Embracing Diversity: Interpretable Zero-shot classification beyond one vector per class (2404.16717v1)

Abstract: Vision-LLMs enable open-world classification of objects without the need for any retraining. While this zero-shot paradigm marks a significant advance, even today's best models exhibit skewed performance when objects are dissimilar from their typical depiction. Real world objects such as pears appear in a variety of forms -- from diced to whole, on a table or in a bowl -- yet standard VLM classifiers map all instances of a class to a \it{single vector based on the class label}. We argue that to represent this rich diversity within a class, zero-shot classification should move beyond a single vector. We propose a method to encode and account for diversity within a class using inferred attributes, still in the zero-shot setting without retraining. We find our method consistently outperforms standard zero-shot classification over a large suite of datasets encompassing hierarchies, diverse object states, and real-world geographic diversity, as well finer-grained datasets where intra-class diversity may be less prevalent. Importantly, our method is inherently interpretable, offering faithful explanations for each inference to facilitate model debugging and enhance transparency. We also find our method scales efficiently to a large number of attributes to account for diversity -- leading to more accurate predictions for atypical instances. Finally, we characterize a principled trade-off between overall and worst class accuracy, which can be tuned via a hyperparameter of our method. We hope this work spurs further research into the promise of zero-shot classification beyond a single class vector for capturing diversity in the world, and building transparent AI systems without compromising performance.

• The paper introduces a novel approach that replaces single-vector class representation with multiple attribute vectors to better capture intra-class diversity.
• It leverages generative language models to infer diverse attributes for each class, significantly improving prediction accuracy on varied datasets.
• The method enhances model interpretability by clearly linking classification decisions to specific, relevant attributes, reducing potential biases.

Improving Zero-shot Classification by Representing Intra-class Diversity

Introduction

Recent advancements in Vision-LLMs (VLMs) have improved zero-shot classification capabilities, where models like CLIP have demonstrated significant performance boosts in classifying images without retraining. However, these models often struggle with diverse object representations within the same class, leading to performance disparities. Zero-shot classification typically maps all instances of a class to a single vector, which can be limiting when objects vary significantly in appearance.
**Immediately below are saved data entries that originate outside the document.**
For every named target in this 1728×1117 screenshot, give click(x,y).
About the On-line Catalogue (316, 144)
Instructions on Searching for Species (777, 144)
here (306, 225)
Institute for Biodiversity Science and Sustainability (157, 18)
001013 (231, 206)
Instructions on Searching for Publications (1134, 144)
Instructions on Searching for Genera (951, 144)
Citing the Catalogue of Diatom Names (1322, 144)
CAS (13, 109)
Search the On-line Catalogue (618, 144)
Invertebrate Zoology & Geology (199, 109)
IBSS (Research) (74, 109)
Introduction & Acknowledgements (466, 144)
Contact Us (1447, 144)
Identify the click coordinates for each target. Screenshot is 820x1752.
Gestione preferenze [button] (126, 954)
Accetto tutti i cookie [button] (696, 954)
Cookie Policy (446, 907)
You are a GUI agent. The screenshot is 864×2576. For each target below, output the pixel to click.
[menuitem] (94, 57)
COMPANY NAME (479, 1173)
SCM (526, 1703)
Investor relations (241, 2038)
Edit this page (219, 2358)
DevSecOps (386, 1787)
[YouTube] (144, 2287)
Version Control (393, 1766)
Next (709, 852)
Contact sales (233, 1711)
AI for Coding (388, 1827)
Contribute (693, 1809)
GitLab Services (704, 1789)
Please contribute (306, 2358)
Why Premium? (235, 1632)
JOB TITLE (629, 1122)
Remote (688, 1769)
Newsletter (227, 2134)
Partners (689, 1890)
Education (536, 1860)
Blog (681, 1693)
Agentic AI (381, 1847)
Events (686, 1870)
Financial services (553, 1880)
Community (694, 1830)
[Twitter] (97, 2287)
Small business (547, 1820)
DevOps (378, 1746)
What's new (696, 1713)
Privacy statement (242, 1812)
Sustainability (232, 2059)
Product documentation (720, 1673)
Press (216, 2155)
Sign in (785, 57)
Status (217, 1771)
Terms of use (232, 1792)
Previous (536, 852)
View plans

In this context, Moayeri et al. propose an innovative approach that diverges from the single vector paradigm by incorporating multiple attribute vectors to better represent diversity within classes. Their method not only improves classification accuracy across various datasets but also enhances interpretability and model transparency without additional training.

Motivation and Problem Definition

The one-vector-per-class model used in standard zero-shot classification faces difficulties especially when dealing with diverse or atypical instances within a class. For example, pears can appear very differently (e.g., peeled, diced, whole) which can drastically affect model performance since all these variations are expected to align with a single vector representation of the class 'pear'.

The authors highlight that while previous attempts, like prompt tuning or using language generative models have been made to tackle this issue, they often do not escape the constraints of the single-vector strategy fundamentally. Moayeri et al. propose leveraging the inherent generative capabilities of modern VLMs to encompass actual intra-class diversity into the classification process.

Methodology

The approach involves two key steps:

1. Attribute Inference: By querying a generative LLM, the system enumerates relevant attributes for each class, effectively covering various subpopulations and diversity axes like physical states, geographic origins, or common co-occurrences.
2. Prediction Consolidation: Instead of averaging, which can dilute the impact of relevant attributes, the model attends only to the most relevant attributes for each instance. This is achieved by comparing the image to multiple class-related vectors and consolidating these relations to improve prediction accuracy.

Results

The experimental results presented by Moayeri et al. show that their method consistently outperforms traditional zero-shot classifiers on a suite of challenging datasets. Notably, it achieves better accuracy especially in recognizing subpopulations where members are perceptibly diverse from the canonical examples of a class. Furthermore, the method proves scalable and maintains performance as the number of attributes increases.

Discussion

Beyond numerical improvements, the proposed method introduces a layer of interpretability. Each decision made by the classifier is accompanied by a discrete set of attributes that factored into that decision, making the model's predictions more transparent and easily debuggable.

Moreover, the flexibility in handling multiple attributes and focusing on the most relevant ones allows for a nuanced understanding and adaptation to the data, potentially reducing biases inherent in skewed training data or in scenarios where certain subpopulations are underrepresented.

Conclusion

Exploring beyond the conventional single-vector representation in zero-shot classification for handling intra-class diversity shows promise both in terms of performance and fairness. The approach by Moayeri et al. leverages existing capabilities of LLMs within visual classifiers to better interpret and represent the manifold nature of real-world classes, marking a step forward in developing AI models that robustly understand and interact with a diversely visual world. Future work could explore automated ways to refine attribute selection and further tailor the predictions to suit specific fairness or application-oriented constraints.